**Input material**
>>>>

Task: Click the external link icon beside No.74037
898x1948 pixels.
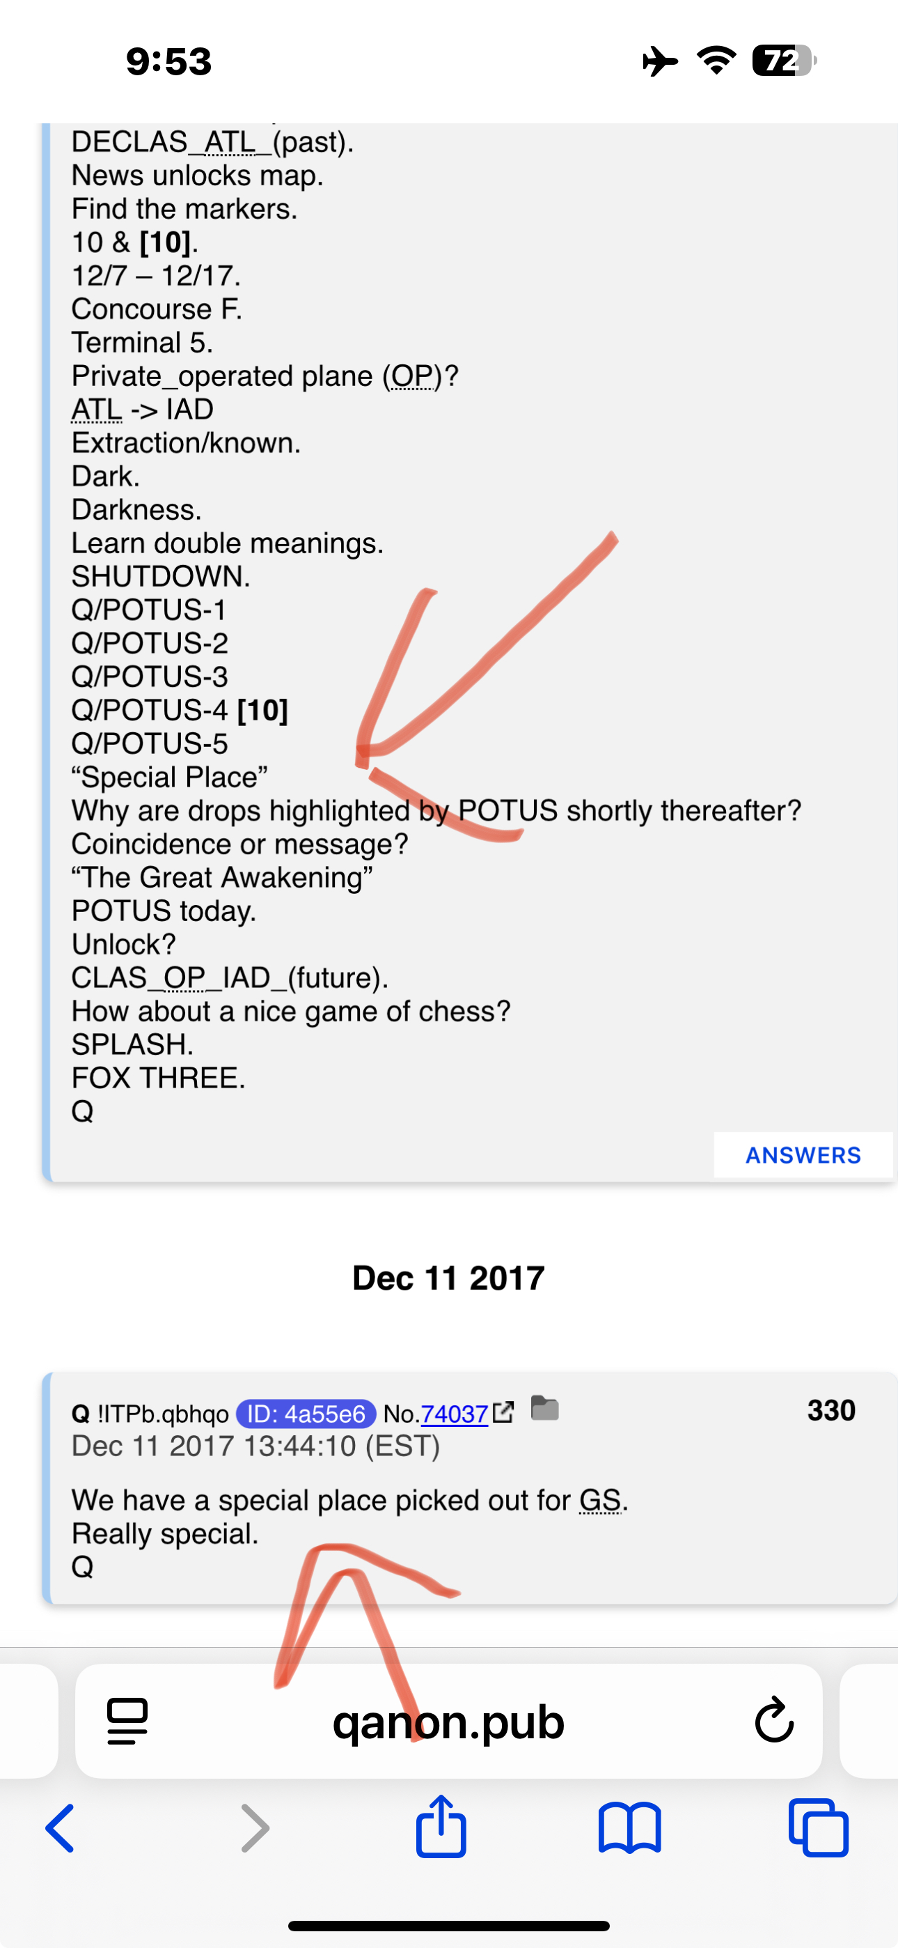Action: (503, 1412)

<<<<
>>>>

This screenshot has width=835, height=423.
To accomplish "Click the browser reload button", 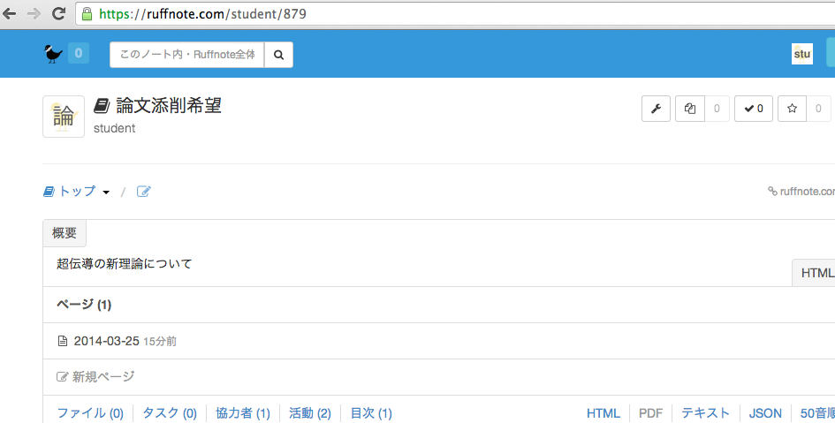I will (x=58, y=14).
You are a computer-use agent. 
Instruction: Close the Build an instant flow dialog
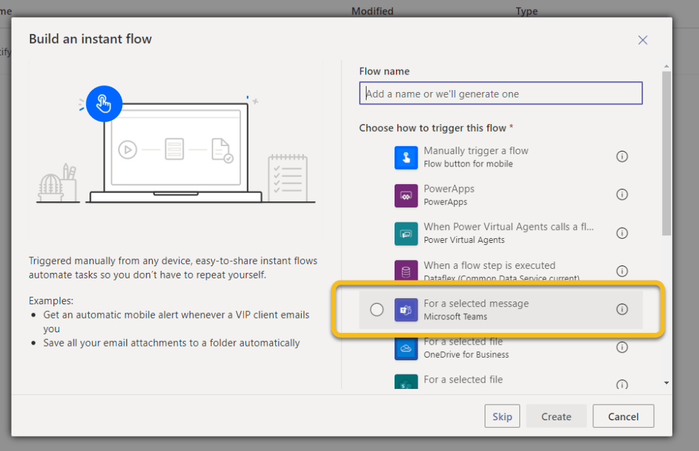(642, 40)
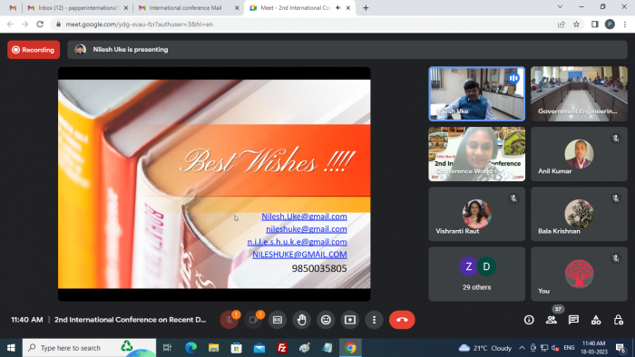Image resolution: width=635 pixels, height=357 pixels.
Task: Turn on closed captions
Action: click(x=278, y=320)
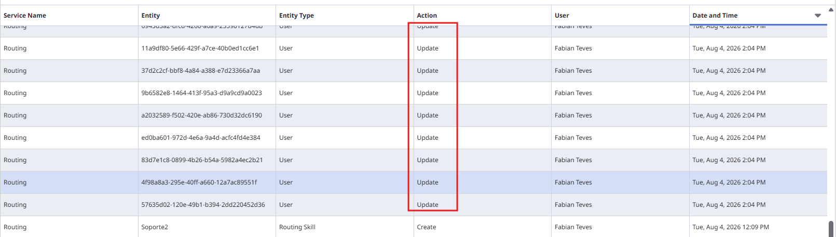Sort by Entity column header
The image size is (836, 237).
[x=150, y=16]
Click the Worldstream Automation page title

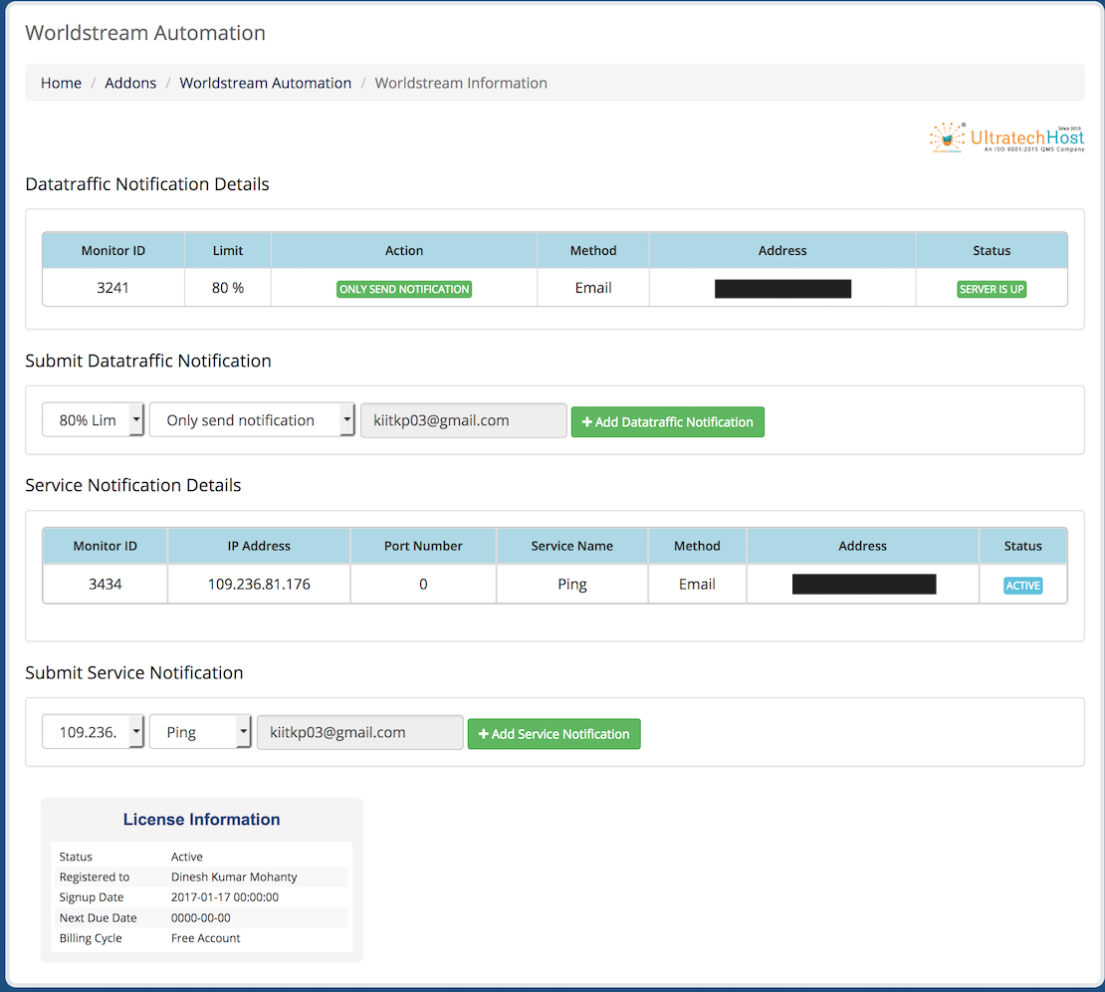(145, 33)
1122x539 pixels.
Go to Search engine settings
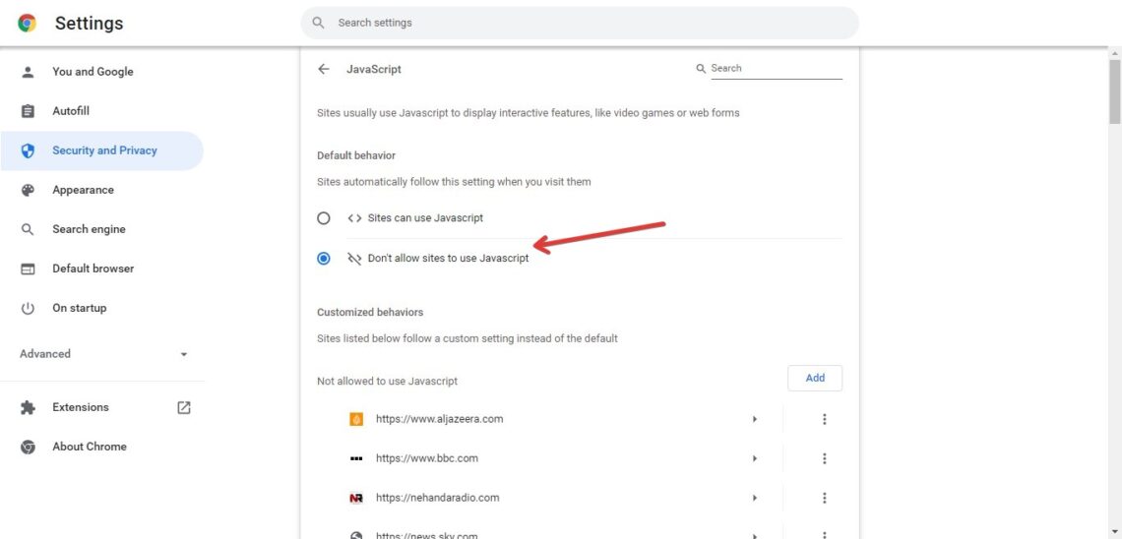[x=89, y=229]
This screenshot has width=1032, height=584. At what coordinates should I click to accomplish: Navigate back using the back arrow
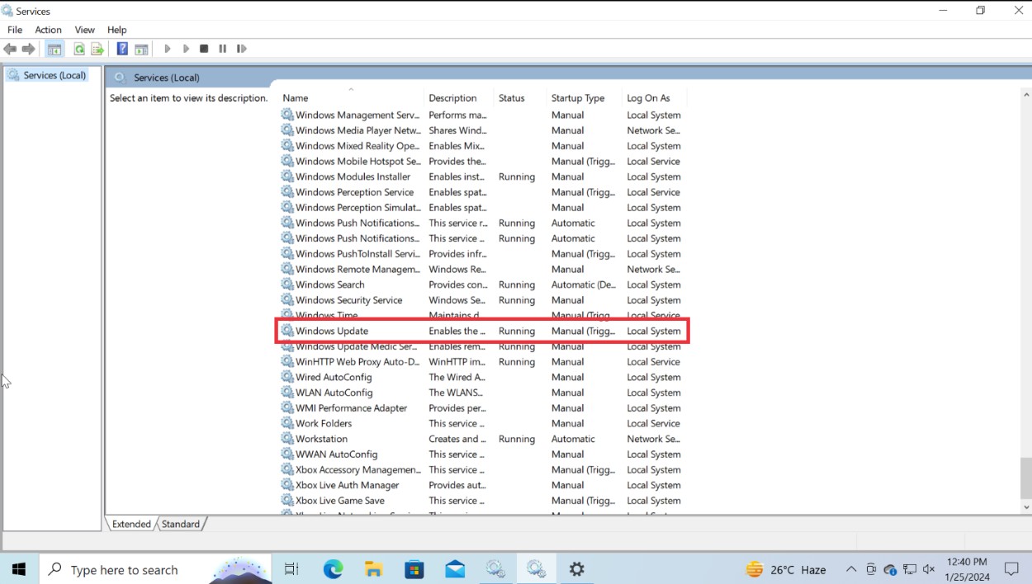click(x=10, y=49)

<<<<

**Exercise goal**
Only the lines above from the one with "You are a computer-use agent." to the one with "1122x539 pixels." should be printed, both included and exactly as written; no picture belongs in the copy.

**Task response**
You are a computer-use agent. 
Instruction: Close the Build an instant flow dialog
(642, 40)
Image resolution: width=635 pixels, height=357 pixels.
Task: Turn on closed captions
Action: click(x=278, y=320)
Sort by Entity column header
The image size is (836, 237).
[x=150, y=16]
Click the Worldstream Automation page title

(145, 33)
1122x539 pixels.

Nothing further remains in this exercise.